1962 - Oxford, Mississippi
John F. Kennedy had defeated Richard Nixon for the presidency in 1960 by a razor-thin margin of less than 1 percent of the popular vote. The African-American electorate helped swing the balance of power to Kennedy's side in New Jersey, Michigan, Illinois, Texas, and South Carolina, all states that had supported Eisenhower in 1956. Overall, Kennedy brought back to the Democratic Party the 7 percent of black ballots that had defected to the Republicans four years earlier. The Massachusetts senator mainly owed this increased support from black voters to a highly publicized incident during the campaign. In late October, Martin Luther King, Jr. had been arrested in Atlanta after participating in a sit-in demonstration to integrate eating facilities in Rich's department store. After King was sent to the state prison in Reidsville, Kennedy telephoned Mrs. Coretta King to express his concern, and his aides clandestinely arranged for Dr. King's release. Vice President Nixon refused to intervene, which prompted King's father, a prominent minister and previously a Nixon supporter, to throw his endorsement to Kennedy. Ironically, during the 1950s Kennedy's record on black civil rights was unspectacular and virtually indistinguishable from Nixon's.
Whatever Kennedy's intentions may have been, they were altered by pressure from the civil rights movement. The Freedom Rides in 1961 forced the Kennedy Administration to dispatch Federal marshals to Montgomery, Alabama to protect the demonstrators. Still, the president and his brother Robert, whom he had appointed attorney general, preferred to keep Federal force out of the South and defuse potential crises through appealing to southern officials to obey the law of the land. Because they recognized that mass demonstrations to desegregate public accommodations and schools tended to provoke unruly confrontations between blacks and whites, the Kennedys sought a more orderly means of promoting civil rights without attracting unflattering headlines.

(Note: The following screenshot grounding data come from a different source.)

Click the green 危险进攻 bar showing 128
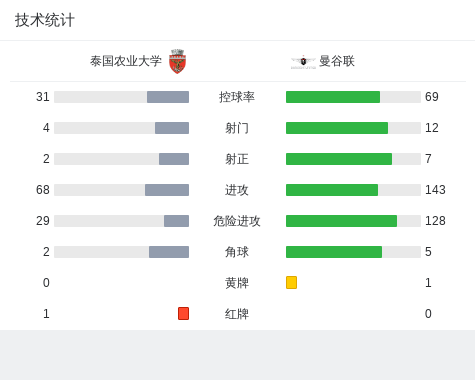 point(341,221)
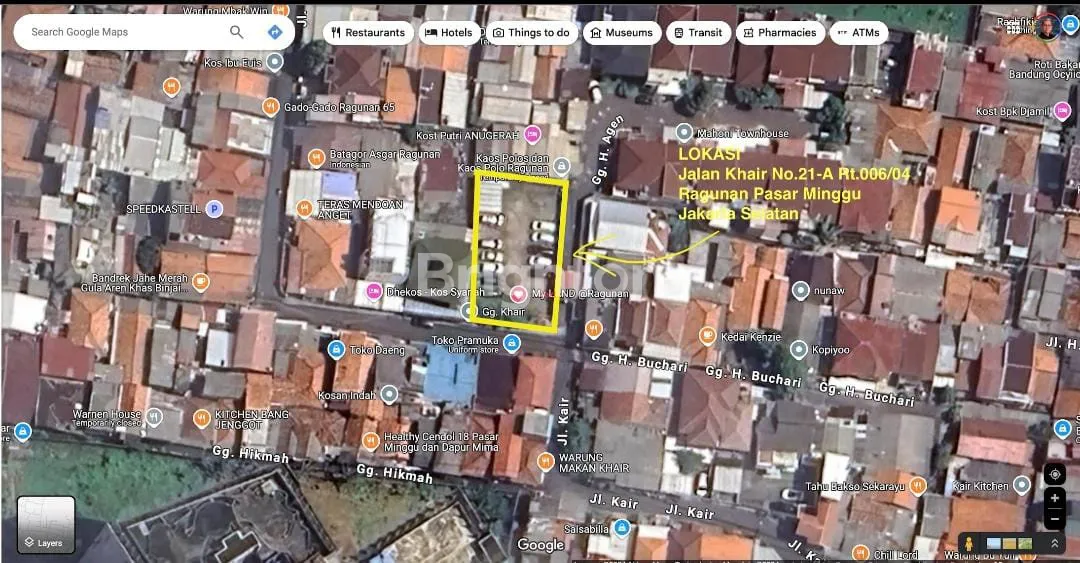Select the Museums category chip
This screenshot has width=1080, height=563.
pyautogui.click(x=621, y=32)
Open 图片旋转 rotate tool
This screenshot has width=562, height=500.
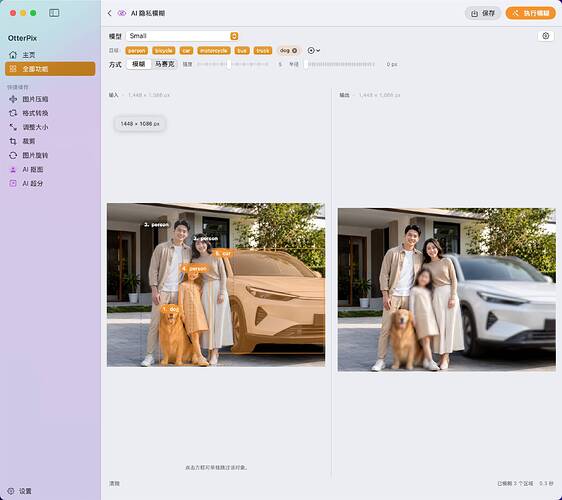tap(29, 155)
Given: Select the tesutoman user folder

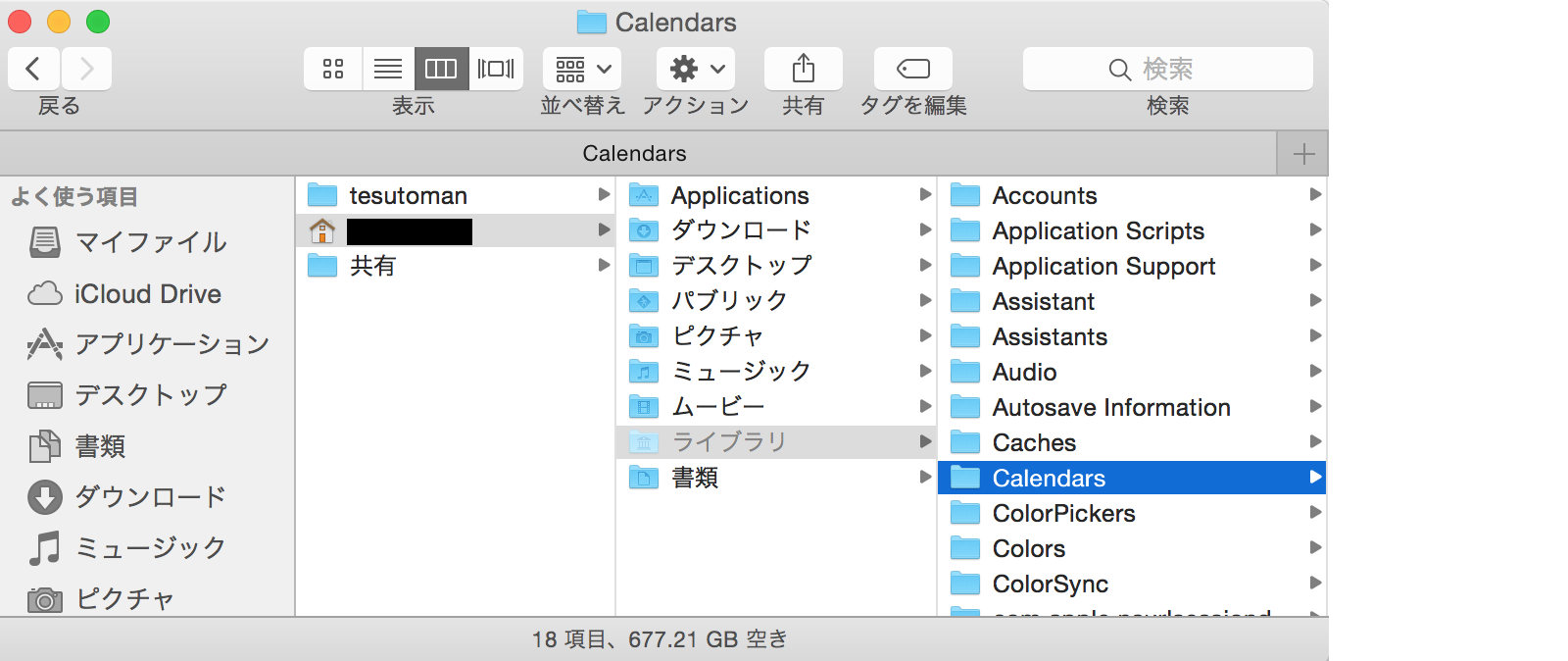Looking at the screenshot, I should (x=408, y=196).
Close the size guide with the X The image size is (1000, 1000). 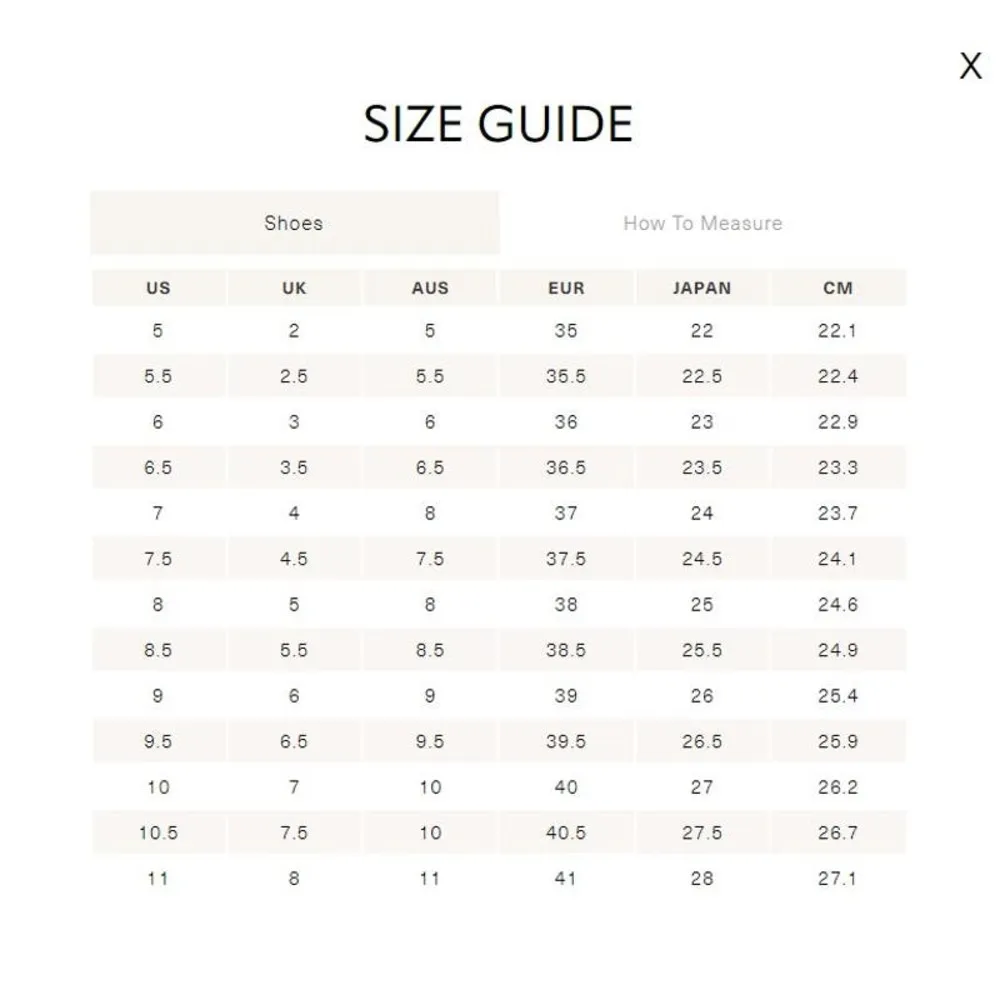[970, 67]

A year later, the president had to deploy Federal troops to Oxford, Mississippi to quell a riot that erupted after James Meredith became the first African American to gain admission to the the University of Mississippi, known as "Ole Miss". On September 10, 1962, the Supreme Court ordered the University of Mississippi to admit James Meredith, a twenty-eight year old Air Force Veteran, after a sixteen month legal battle. The University of Mississippi in Oxford refused to enroll James Meredith despite a court order to do so. Governor Ross Barnett disavowed the decree and had Meredith physically barred from enrolling. President Kennedy responded by federalizing the National Guard and sending Army troops to protect Meredith. Authorized by EO 11053 of 30 September 1962, a total 10,927 total Mississippi Guard were federalized (9,894 ARNG - 122 units; 1,033 ANG - 4 units) from 30 September 1962 - 23 October 1963. President Kennedy told the nation he "federalized the Mississippi National Guard as the most appropriate instrument, should any be needed, to preserve law and order while U.S. Marshals carried out the orders of the court ..." After days of violence and rioting by whites, Meredith, escorted by federal marshals, enrolled on October 1, 1962. Two men were killed in the turmoil and more than 300 injured.
In spite of Governor Ross Barnett's initial defiance of federal rulings, Meredith prevailed and graduated from the university in 1963. Because he had earned credits in the military and at Jackson State College, Meredith graduated the following August without incident.
In 1966 Meredith began a 220-mile "March Against Fear" from Memphis, Tennessee, to Jackson, Mississippi. He hoped to demonstrate a positive change in the racial climate, but he was shot soon after he commenced the march. Civil rights leaders rallied to the cause and came to continue the march from the point at which Meredith fell.